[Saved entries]
****
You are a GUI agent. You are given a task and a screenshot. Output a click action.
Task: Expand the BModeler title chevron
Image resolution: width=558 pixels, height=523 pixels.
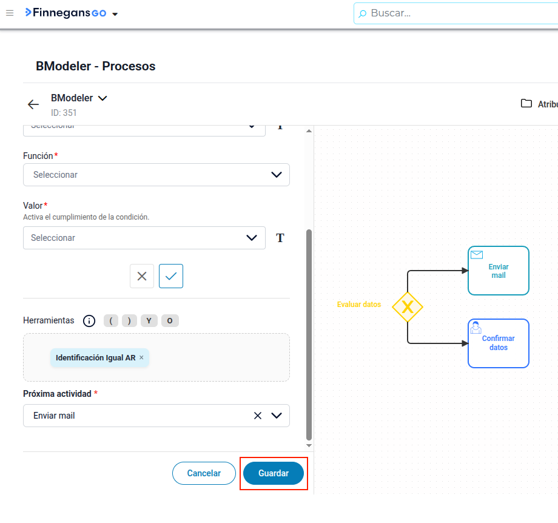tap(103, 98)
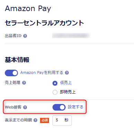Show help for Web接客 setting
134x130 pixels.
click(x=25, y=107)
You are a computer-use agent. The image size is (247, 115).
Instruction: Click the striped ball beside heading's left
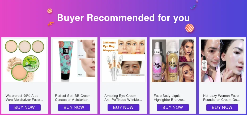(50, 11)
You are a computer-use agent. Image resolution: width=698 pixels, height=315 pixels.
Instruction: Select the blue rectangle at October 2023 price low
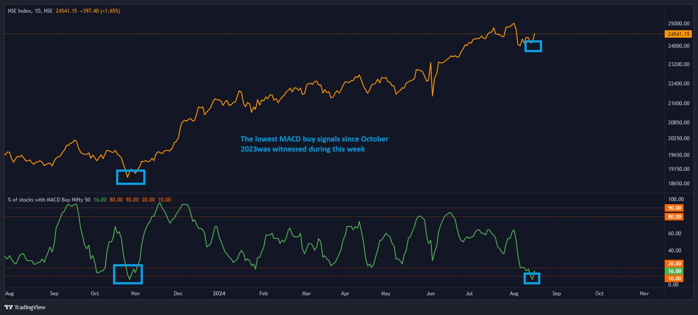pos(131,177)
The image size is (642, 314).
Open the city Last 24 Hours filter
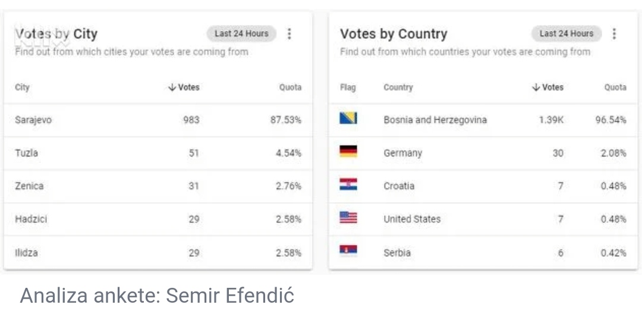[x=241, y=33]
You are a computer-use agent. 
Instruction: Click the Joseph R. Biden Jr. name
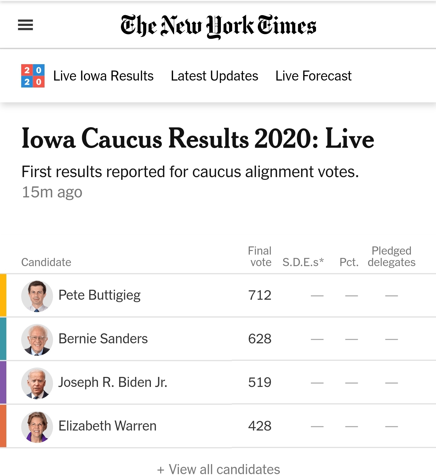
****
-- Problem to solve --
Skip the pictures, then return the rest of the data exactly.

-- Exercise output --
You are a GUI agent. You are given a task and a screenshot. Output a click action.
Task: Expand the BModeler title chevron
Image resolution: width=558 pixels, height=523 pixels.
tap(103, 98)
Show help for Web接客 setting
134x130 pixels.
click(x=25, y=107)
You are a computer-use agent. The image size is (247, 115).
Instruction: Click the striped ball beside heading's left
(50, 11)
You are a computer-use agent. Image resolution: width=698 pixels, height=315 pixels.
Instruction: Select the blue rectangle at October 2023 price low
pos(131,177)
The image size is (642, 314).
Open the city Last 24 Hours filter
[x=241, y=33]
You are a computer-use agent. 
Instruction: Click the Joseph R. Biden Jr. name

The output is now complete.